(Selected text)

Skip to content

API reference

Core classes

BayesianBenchmark

BayesianBenchmark(
    confidence: float = 0.95,
    skip_threshold: float = 0.85,
    min_samples: int = 3,
    posterior_factory: Callable = BetaPosterior,
)
Method Returns Description
.task(name, dataset, posterior_factory) decorator Register a named evaluation task
.compare(model_a, model_b, score_fn, dataset) TaskResult Direct pairwise comparison
.compare_async(...) TaskResult Async pairwise comparison
.run(verbose=False) BenchmarkReport Run all registered tasks
.run_async() BenchmarkReport Async run over registered tasks

BayesianRanker

BayesianRanker(
    confidence: float = 0.95,
    skip_threshold: float = 0.85,
    min_samples: int = 5,
    posterior_factory: Callable = BetaPosterior,
)

(Items)

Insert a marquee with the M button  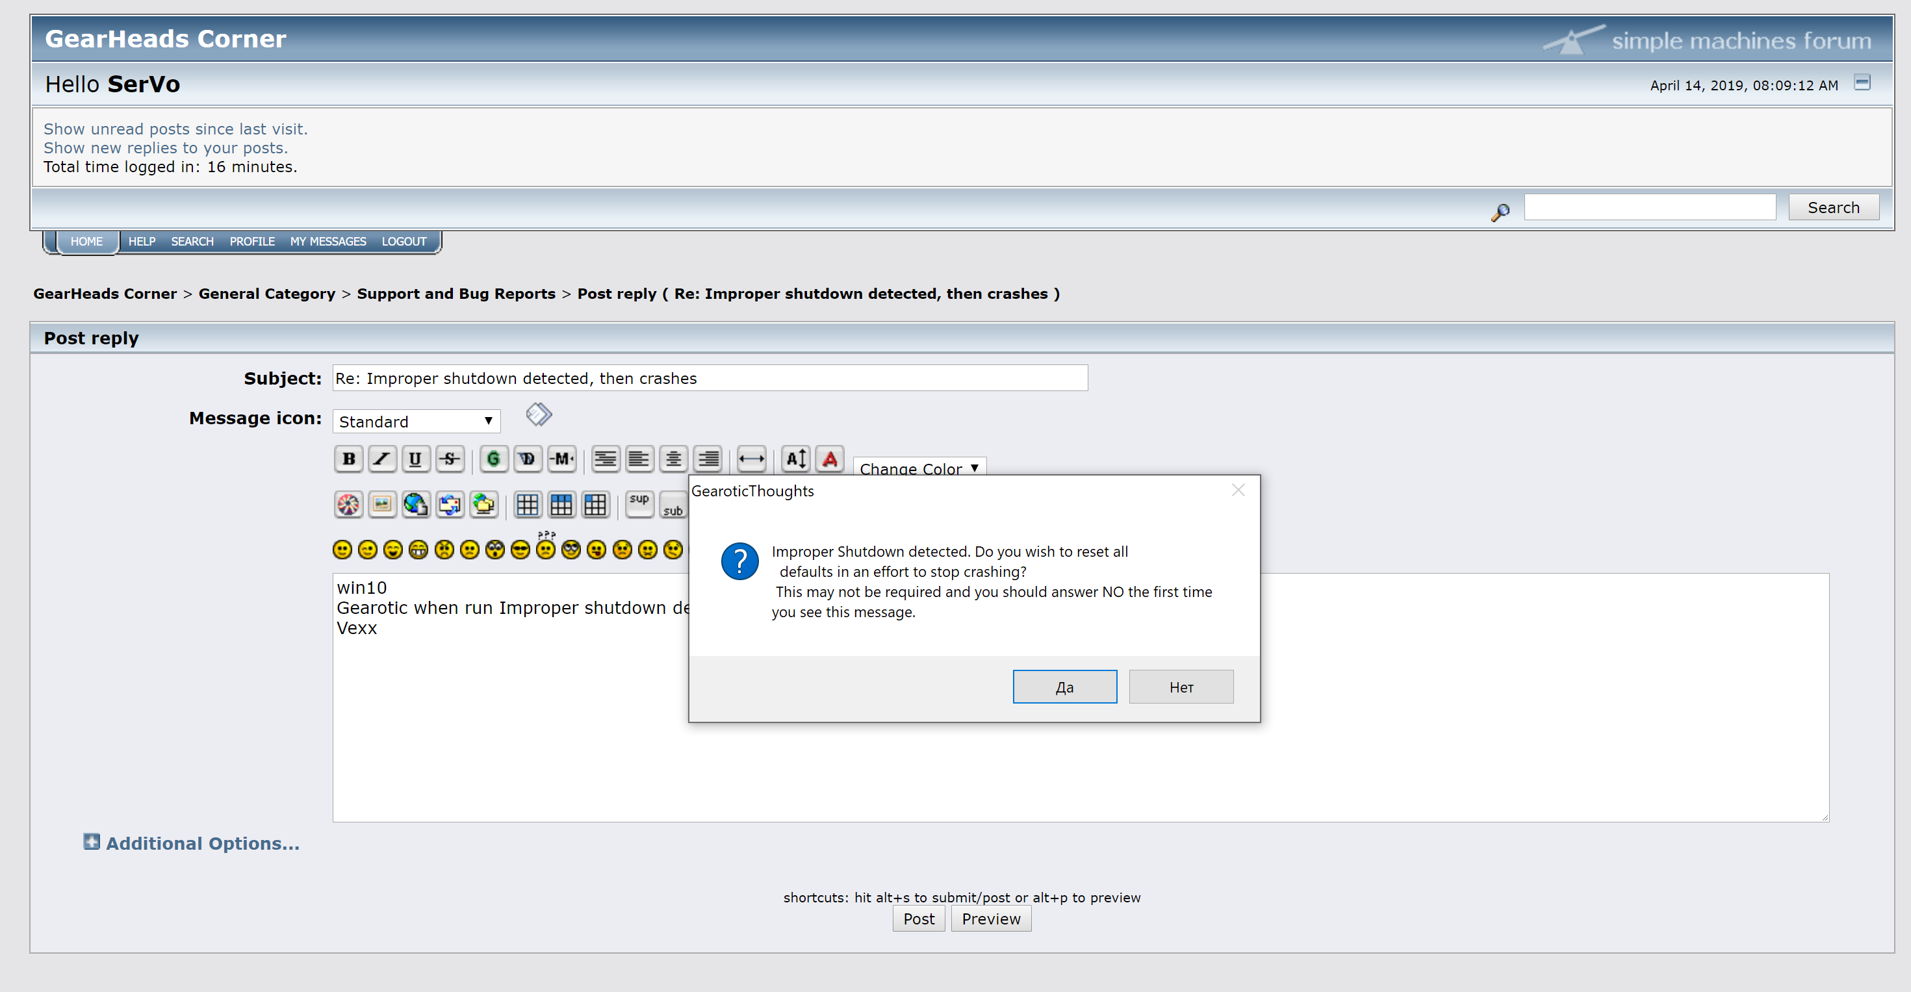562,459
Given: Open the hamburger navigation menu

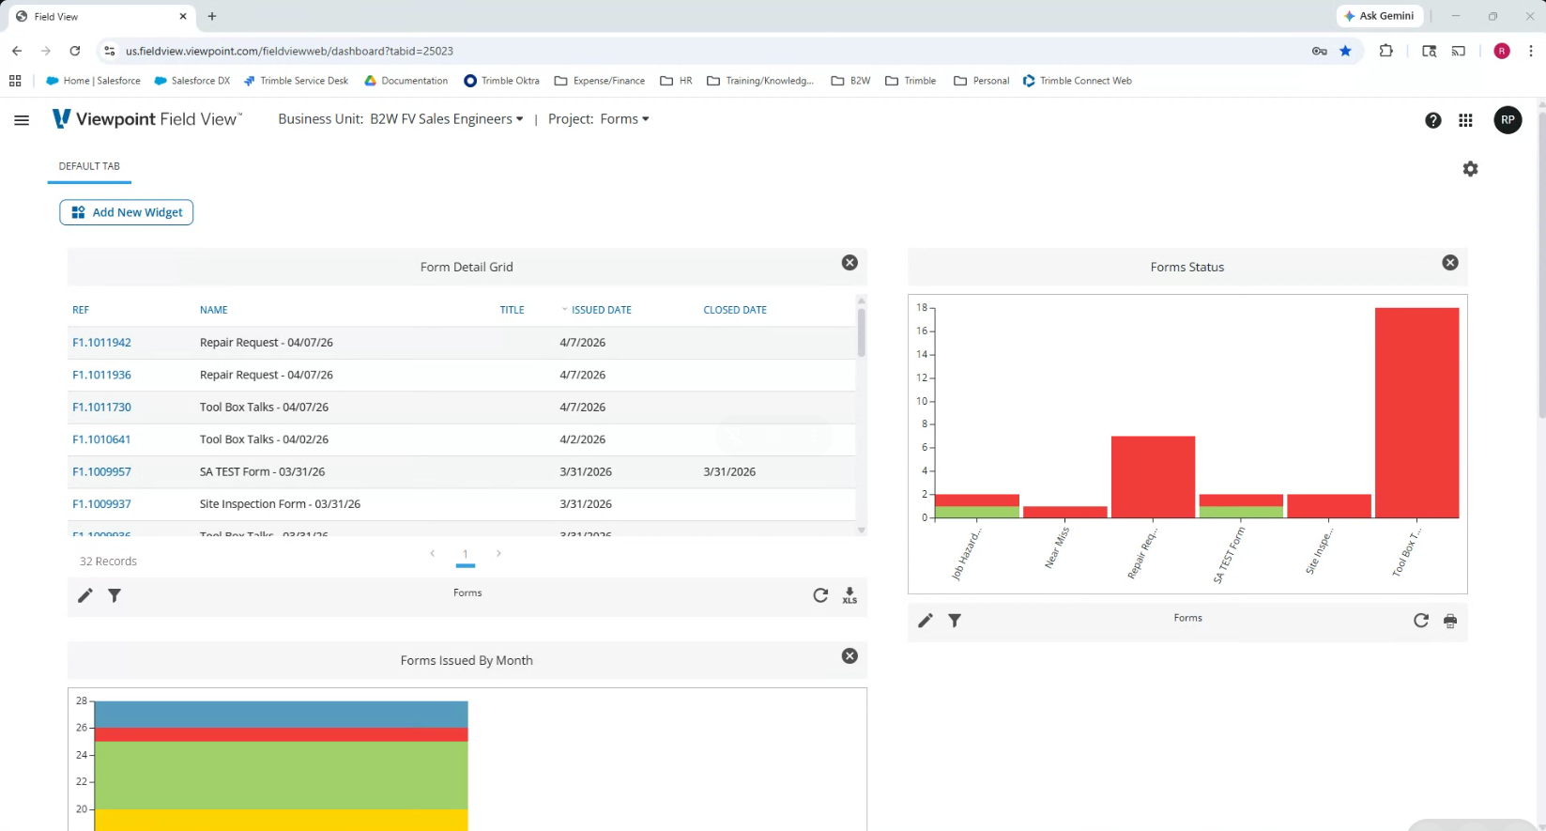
* * *
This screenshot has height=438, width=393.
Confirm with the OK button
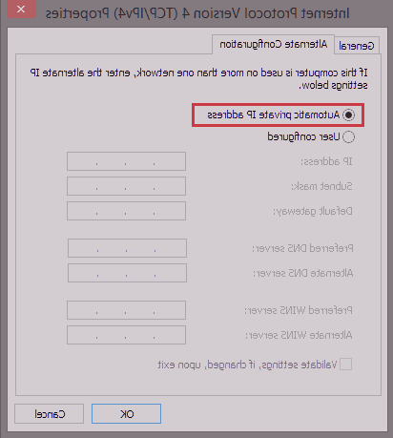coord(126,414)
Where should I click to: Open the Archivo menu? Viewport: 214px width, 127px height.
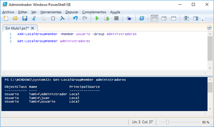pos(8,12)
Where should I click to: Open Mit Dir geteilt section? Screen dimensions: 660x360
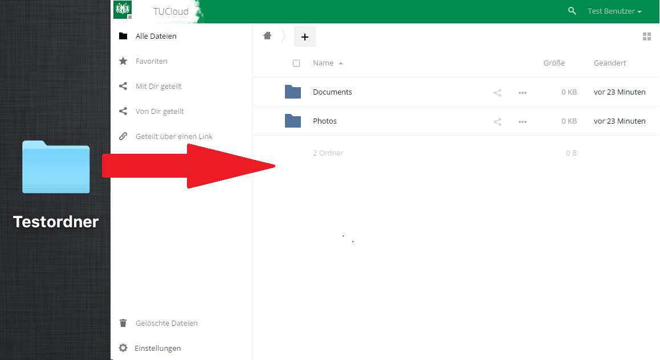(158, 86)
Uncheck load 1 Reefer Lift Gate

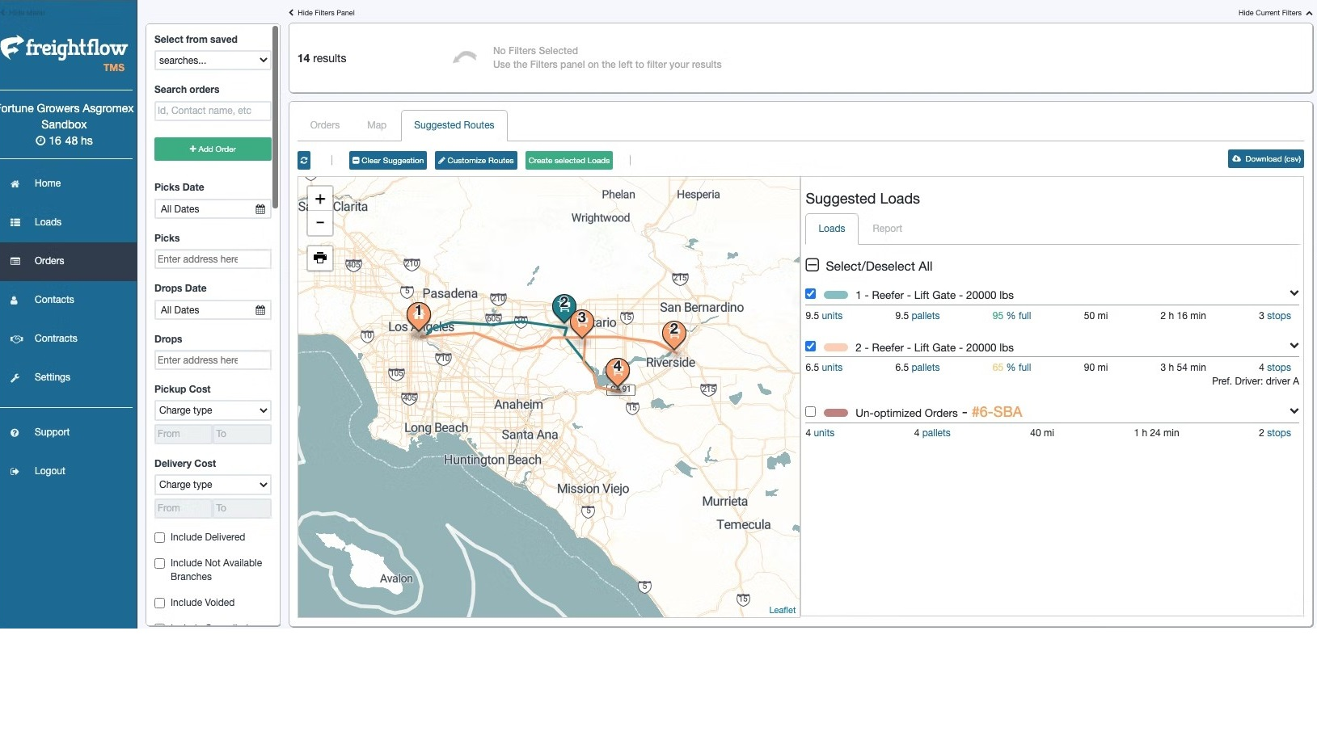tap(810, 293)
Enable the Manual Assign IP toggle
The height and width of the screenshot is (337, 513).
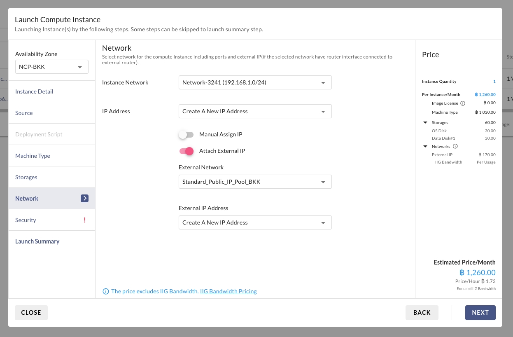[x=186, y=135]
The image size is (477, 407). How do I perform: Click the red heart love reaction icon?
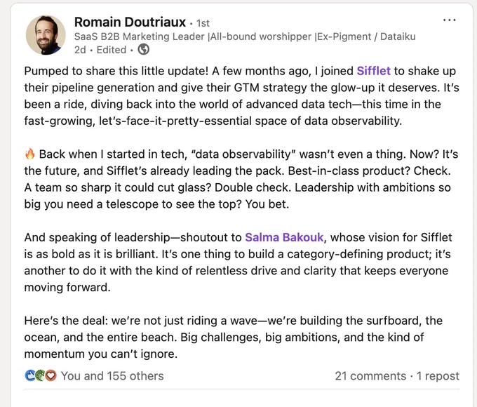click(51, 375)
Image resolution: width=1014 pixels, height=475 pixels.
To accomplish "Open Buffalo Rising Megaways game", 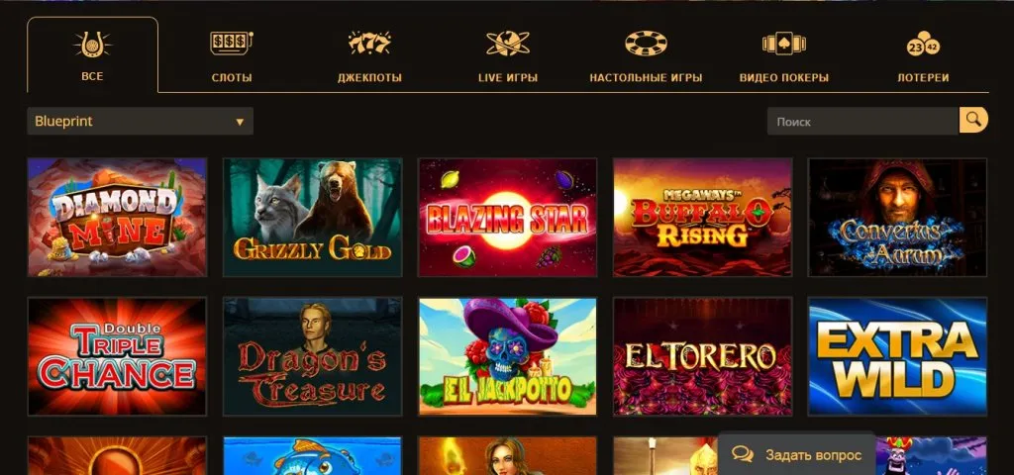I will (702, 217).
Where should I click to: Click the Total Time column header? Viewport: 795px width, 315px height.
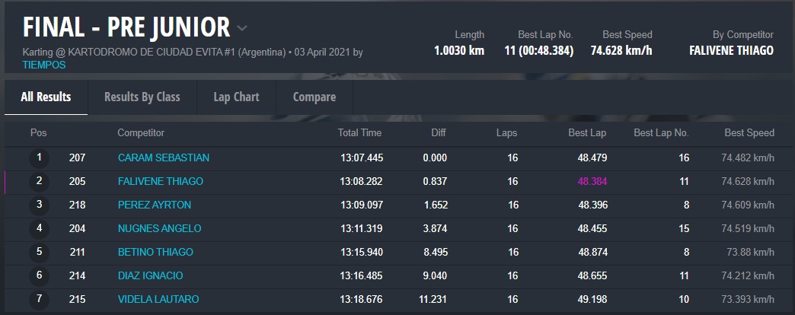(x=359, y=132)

(Problems and tasks)
1. In the API reference, what is the default value of min_samples in the BayesianRanker constructor?
2. Write the next part of the API reference, starting right after the BayesianRanker constructor signature.

(Answers in order)
1. 5

2.
Method Returns Description
.add_model(name, fn) self Register a model callable
.evaluate decorator Register scoring function
.rank(dataset, score_fn, verbose=False) RankingResult Rank models with Bayesian comparisons
.rank_async(dataset, score_fn) RankingResult Async ranking

Result objects

TaskResult

Attribute Description
winner "model_a", "model_b", or None
p_a_beats_b Posterior probability that A beats B
efficiency Fraction of evaluations saved
problems_tested Number of evaluated problems
total_problems Total dataset size
posterior_a, posterior_b Final posterior objects
skipped Whether task was skipped as non-discriminating

BenchmarkReport

Attribute / Method Description
task_results List of task-level outcomes
overall_efficiency Aggregate fraction of evaluations saved
winners Mapping from task name to winner
summary() Text summary for quick review
to_dict() Serialize report to a plain dictionary
to_dataframe() Export to pandas DataFrame (if pandas is installed)

CLI

bayesbench my_benchmark.py
bayesbench my_benchmark.py --confidence 0.99 --min-samples 10 --skip-threshold 0.90
bayesbench --version

Benchmark files should expose either:

  • bench = BayesianBenchmark(...), or
  • a @suite-decorated class.